The CAR T cell therapy, axicabtagene ciloleucel received European Marketing Authorisation for the treatment of adult patients suffering with lymphoma.
Kite, a Gilead Company, announced two-year efficacy and safety data from the crucial ZUMA-1 trial of Yescarta® (axicabtagene ciloleucel) in adult patients with relapsed or refractory diffuse large B-cell lymphoma (DLBCL) and primary mediastinal large B-cell lymphoma (PMBCL). Axicabtagene ciloleucel, a chimeric antigen receptor T cell therapy (CAR T cell therapy), previously been approved by the USA Food and Drug Administration, has finally received European Marketing Authorisation (EMA).
“Our primary goal is to extend the lives of patients”
Presented at the annual meeting of the American Society of Hematology and also published in The Lancet Oncology, the updated analysis had a minimum follow-up of two years after a single infusion of axicabtagene ciloleucel, and from this 39% of patients were in an ongoing response.
At two-years, the best objective response via investigator assessment presented an overall response rate of 83%, with 58 % of patients having achieved a complete response. With a median follow-up of 27.1 months, 39% of patients remained in response.

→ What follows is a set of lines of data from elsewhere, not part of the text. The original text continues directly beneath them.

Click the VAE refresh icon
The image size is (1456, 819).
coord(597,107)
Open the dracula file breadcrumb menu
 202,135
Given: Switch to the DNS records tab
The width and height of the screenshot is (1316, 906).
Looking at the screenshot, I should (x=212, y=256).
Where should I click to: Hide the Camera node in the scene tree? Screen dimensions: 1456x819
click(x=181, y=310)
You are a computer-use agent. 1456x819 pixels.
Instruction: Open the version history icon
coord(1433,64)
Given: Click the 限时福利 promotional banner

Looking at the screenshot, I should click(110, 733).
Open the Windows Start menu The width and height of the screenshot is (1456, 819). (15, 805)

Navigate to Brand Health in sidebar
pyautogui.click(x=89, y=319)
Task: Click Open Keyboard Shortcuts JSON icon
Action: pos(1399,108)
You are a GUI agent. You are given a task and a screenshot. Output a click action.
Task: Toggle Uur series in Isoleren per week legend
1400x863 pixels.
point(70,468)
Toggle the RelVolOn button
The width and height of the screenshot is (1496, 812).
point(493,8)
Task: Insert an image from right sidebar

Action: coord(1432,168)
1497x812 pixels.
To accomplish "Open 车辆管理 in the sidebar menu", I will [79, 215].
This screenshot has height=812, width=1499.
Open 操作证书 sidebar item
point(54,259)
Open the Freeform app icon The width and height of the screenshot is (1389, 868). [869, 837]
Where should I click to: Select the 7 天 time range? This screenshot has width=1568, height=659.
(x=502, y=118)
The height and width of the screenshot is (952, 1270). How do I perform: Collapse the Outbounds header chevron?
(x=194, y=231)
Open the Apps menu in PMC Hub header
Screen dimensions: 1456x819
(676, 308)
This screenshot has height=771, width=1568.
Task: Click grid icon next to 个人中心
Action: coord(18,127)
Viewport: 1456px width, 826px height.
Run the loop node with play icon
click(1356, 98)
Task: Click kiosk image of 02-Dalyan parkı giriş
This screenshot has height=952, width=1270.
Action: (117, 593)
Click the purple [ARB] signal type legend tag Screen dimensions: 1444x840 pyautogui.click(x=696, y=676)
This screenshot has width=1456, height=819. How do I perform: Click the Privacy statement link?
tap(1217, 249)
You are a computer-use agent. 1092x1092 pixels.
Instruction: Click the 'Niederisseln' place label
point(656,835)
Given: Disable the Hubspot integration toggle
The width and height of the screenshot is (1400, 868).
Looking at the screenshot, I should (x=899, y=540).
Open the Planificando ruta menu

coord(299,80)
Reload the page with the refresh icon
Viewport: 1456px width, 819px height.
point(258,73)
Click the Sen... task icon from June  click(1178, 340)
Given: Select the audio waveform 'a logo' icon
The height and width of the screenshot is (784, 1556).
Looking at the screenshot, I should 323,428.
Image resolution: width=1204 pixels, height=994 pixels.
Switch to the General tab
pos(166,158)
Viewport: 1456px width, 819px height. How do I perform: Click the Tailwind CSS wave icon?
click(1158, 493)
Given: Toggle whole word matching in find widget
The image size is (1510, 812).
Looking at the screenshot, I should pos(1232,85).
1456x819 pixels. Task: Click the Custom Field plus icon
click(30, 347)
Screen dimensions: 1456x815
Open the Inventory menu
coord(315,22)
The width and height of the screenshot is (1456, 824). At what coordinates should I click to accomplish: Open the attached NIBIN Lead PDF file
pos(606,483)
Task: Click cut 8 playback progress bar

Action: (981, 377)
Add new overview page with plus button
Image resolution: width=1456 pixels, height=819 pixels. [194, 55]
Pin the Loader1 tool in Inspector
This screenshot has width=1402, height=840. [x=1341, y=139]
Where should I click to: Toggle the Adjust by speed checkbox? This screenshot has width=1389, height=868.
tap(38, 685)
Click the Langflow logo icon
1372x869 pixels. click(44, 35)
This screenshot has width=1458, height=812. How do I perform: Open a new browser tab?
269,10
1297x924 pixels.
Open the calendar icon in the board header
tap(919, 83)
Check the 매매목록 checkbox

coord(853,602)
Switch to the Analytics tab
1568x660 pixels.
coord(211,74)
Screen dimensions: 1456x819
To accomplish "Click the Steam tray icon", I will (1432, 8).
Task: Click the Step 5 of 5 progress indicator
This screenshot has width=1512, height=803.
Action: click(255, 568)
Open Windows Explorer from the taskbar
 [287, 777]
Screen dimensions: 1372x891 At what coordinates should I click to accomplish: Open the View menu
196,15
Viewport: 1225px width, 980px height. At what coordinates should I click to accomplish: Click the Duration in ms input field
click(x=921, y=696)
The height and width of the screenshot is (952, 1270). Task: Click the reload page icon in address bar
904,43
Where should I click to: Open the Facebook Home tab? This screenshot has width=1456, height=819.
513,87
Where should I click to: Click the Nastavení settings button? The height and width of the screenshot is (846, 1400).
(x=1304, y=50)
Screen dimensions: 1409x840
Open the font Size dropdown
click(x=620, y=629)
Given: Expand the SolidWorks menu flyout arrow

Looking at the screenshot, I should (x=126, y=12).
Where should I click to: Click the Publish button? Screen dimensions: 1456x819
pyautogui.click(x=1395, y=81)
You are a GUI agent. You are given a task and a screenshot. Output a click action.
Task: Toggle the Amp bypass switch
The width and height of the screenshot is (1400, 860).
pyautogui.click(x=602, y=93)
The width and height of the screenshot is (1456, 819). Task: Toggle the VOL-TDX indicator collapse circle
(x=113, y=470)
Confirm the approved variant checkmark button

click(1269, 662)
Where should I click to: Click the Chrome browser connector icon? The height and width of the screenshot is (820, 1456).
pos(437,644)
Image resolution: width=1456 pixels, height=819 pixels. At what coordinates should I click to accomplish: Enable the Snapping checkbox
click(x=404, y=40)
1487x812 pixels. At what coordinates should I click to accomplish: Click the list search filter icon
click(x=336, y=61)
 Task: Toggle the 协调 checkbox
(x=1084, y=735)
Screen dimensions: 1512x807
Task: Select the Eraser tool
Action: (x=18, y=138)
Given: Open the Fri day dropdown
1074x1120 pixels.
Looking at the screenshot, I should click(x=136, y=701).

Amongst the patients with an ongoing response at 12 months, 93% remained in response at 24 months. The median duration of response was 11.1 months; however, the median duration of complete response was not reached, moreover regarding survival, the median overall survival was not reached.
Sattva S. Neelapu, MD, ZUMA-1 co-lead investigator and professor, department of lymphoma/myeloma, division of cancer medicine at The University of Texas MD Anderson Cancer Center, USA, explains the study of the CAR T cell therapy further: “With aggressive cancers such as refractory large B-cell lymphoma, our primary goal is to extend the lives of patients.”
“Outcomes with traditional standard of care for this highly refractory patient population have been extremely poor. Nearly 40 percent of patients in ZUMA-1 remain in response and half of the patients are still alive after at least two years of treatment with Yescarta.”
Is this CAR T cell therapy safe to use?
In the two-year analysis, typical adverse reactions to axicabtagene ciloleucel included encephalopathy, unspecified pathogen infection, bacterial infection, aphasia, viral infection, delirium, hypotension and hypertension, however these were reversable. Four patients developed new serious adverse events, but none of which were related to axicabtagene ciloleucel.
No new axicabtagene ciloleucel related CRS or neurologic events or deaths have occurred since the one-year analysis.
Alessandro Riva, MD, Executive Vice President, Oncology Therapeutics and Head, Cell Therapy, Gilead Sciences, explains further that the CAR T cell therapy “has extended the lives of a significant number of patients in ZUMA-1 and has yielded important learnings that inform further research and development of CAR T therapies.”
“These data are not only significant for the lymphoma community, but also reinforce our leadership in cell therapy as we aim to transform the treatment of a variety of cancers with other investigational therapies in our pipeline.”
What do you know about Kite?
The Gilead Company, Kite, is a biopharmaceutical company based in Santa Monica, California, USA. The company is engaged in the development of innovative cancer immunotherapies, and focuses on chimeric antigen receptor and T cell receptor engineered cell therapies.
Gilead Sciences, Inc. is a research-based biopharmaceutical company that discovers, develops and commercializes innovative medicines in areas of unmet medical need. The company strives to transform and simplify care for people with life-threatening illnesses around the world.